Vyre was founded in 1673 AR, more than 1,300 years before Cheliax, by settlers from Taldor-ruled Corentyn who were looking to escape governmental and societal limitations. It quickly established a reputation as a home for exotic and parlous pursuits.34

When Ravounel seceded from Cheliax, the Kings and Queens of Vyre publicly endorsed Domina Jilia Bainilus, Ravounel's new ruler, in exchange for her promising to leave the city's independence and questionable trade policies intact.5 This change in allegiance has made little to no difference in the day-to-day life in the city.1


The city of Vyre is located on an island of the same name on the shallow harbor Keelwrack Harbor.
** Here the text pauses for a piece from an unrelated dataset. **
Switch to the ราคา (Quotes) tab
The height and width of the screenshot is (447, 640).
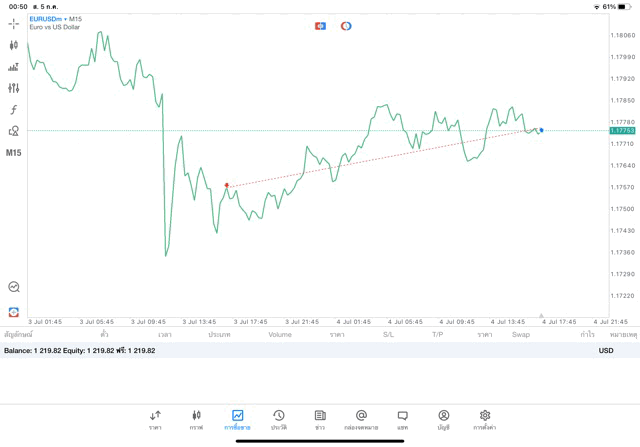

The city sprawls up and between two hills and across two smaller harbor islands, jagged Dunrock and luxurious Keelwrack Island. The Vyre River flows east from the island and cuts through the city on its way to Keelwrack Harbor. The city's sky is often hazy with smoke, and between the salty harbor and many pungent eateries and perfumes of its streets, Vyre has as much a geography of scents as it does physical streets and districts.3


Vyre is divided into several districts:

The sewers of Vyre, while not a formal city district, are inhabited by criminal organizations and numerous monsters.3


A largely freewheeling and chaotic city, Vyre is not entirely without laws. Five rules known as "Promises" govern all residents and visitors, compact enough to be carved near statues throughout the city:3

  1. "I Shall Honor All Coin", meaning all transactions are assumed final and binding and all prices are negotiable. This rule also prohibits theft.
  2. "I Shall Speak Many Names", meaning all people should accept any name given by a person Vyre, regardless of its veracity, and without ever revealing a person's identity if they conceal it.
  3. "I May Wound Yet Shall Not Kill", which requires people to let their enemies in Vyre live in order to give them a chance to avenge themselves.
  4. "I Know None Are Below Me", which discourages all forms of prejudice and discrimination.
  5. "I Shall Let Closed Doors Remain Closed", meaning all private secrets and acts must remain private, and any broken promises are assumed to be intact unless sufficient evidence is provided.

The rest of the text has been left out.